The best defenceman in the league still has few blemishes on his game at 40 and, like the head coach who can't find a game for his backup goalie, Mike Babcock keeps promising to cut Lidstrom's minutes but can't help himself when there's a game to win. Lidstrom is still playing more (24 minutes) than anyone else on the team.
Babcock has managed to keep Lidstrom under 30 minutes this season, but two losses is like a panic button, so that could change in a hurry. And if Lidstrom plays 30 minutes, watch how often he gets hit - or doesn't - and you'll likely stay thirsty, my friends.
On the Hotstove
Montreal's P.K. Subban could learn a lot from Lidstrom's less-is-more style of play.
If Subban gets back in after being scratched for three straight games, he'll have to be careful not to force passes that aren't available or try to do too much on his own.
The Red Wings are masters at creating turnovers and putting them in the back of the net, and they close off options that invite the inexperienced player to take chances.
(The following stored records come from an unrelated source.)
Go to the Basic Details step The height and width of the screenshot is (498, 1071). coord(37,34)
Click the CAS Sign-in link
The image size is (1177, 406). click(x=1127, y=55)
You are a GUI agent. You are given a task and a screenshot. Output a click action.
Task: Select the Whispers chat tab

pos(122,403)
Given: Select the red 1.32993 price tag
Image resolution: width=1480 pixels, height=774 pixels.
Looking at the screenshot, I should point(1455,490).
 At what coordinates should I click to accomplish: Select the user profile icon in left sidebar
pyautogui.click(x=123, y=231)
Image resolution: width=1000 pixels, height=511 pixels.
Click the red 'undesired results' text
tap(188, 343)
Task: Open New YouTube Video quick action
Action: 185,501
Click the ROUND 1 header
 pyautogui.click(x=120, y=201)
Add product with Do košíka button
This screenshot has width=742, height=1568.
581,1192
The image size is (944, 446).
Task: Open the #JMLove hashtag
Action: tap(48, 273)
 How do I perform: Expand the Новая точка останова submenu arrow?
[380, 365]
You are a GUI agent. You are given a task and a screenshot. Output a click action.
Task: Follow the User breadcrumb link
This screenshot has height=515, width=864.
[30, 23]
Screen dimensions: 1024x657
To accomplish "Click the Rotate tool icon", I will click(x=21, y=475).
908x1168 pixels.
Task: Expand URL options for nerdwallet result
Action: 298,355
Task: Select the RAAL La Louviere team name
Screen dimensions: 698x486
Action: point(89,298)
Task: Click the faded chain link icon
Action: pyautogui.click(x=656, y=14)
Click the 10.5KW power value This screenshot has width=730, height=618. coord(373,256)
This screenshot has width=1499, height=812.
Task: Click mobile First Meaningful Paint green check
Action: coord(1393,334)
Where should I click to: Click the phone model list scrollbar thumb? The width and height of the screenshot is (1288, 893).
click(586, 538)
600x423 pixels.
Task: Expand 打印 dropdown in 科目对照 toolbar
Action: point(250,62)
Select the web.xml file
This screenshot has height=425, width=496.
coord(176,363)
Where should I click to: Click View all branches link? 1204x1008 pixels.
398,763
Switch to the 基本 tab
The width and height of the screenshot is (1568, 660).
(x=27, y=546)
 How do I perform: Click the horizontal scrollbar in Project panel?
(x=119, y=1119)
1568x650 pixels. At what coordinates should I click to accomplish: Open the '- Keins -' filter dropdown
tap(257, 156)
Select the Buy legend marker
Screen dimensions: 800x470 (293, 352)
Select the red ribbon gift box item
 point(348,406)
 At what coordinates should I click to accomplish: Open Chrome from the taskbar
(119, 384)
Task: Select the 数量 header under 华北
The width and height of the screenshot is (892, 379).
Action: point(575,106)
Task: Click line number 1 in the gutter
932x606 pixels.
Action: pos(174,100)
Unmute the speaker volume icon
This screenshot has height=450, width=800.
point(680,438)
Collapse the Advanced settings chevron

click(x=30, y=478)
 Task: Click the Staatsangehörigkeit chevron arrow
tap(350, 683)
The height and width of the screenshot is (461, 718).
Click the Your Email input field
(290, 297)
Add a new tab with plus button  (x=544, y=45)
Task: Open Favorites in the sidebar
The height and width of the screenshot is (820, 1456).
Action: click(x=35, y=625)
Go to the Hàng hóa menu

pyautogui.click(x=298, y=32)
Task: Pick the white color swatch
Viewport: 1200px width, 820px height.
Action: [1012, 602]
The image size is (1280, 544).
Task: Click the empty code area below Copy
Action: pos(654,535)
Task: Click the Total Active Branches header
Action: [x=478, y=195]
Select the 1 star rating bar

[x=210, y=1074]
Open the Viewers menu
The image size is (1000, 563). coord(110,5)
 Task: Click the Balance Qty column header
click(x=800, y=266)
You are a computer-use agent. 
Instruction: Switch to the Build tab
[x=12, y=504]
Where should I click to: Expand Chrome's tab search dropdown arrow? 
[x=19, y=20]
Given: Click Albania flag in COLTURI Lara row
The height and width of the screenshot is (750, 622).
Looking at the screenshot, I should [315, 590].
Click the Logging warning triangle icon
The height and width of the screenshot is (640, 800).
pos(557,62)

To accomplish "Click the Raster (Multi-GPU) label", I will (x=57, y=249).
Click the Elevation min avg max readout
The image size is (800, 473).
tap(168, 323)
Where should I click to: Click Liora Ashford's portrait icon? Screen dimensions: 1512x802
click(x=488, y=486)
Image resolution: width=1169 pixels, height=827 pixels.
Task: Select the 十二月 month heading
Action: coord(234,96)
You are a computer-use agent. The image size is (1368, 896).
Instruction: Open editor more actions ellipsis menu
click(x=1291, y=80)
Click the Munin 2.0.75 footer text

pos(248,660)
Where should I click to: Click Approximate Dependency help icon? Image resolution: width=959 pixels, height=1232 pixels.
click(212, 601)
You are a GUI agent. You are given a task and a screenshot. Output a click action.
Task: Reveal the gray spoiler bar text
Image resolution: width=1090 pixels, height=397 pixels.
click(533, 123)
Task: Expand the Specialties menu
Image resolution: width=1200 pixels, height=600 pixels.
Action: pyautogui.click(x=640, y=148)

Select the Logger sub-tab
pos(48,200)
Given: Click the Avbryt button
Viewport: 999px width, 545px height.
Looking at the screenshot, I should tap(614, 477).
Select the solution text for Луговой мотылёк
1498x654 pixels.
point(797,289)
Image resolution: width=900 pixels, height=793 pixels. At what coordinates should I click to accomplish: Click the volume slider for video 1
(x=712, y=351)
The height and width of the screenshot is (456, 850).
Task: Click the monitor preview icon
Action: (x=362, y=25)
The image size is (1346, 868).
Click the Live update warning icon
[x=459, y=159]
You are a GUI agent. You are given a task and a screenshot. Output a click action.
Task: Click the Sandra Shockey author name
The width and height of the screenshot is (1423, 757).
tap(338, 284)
One of the few things worse for a young player than sitting in the press box is the lonely skate back to the bench at the Joe when the Red Wings are raising their arms.
Again.
Outtakes
Babcock has been effusive in his praise of the new Todd Bertuzzi. The winger, who has always been gifted offensively, used to be a turnover machine, but now he has the best plus-minus on the Red Wings at plus-10.
But alas, Bert has gone minus-5 in the last two losses at home and his line with Valtteri Filppula and Johan Franzen was a combined minus-10 in the losses, prompting Babcock to break it up midway through a 3-2 loss to Nashville.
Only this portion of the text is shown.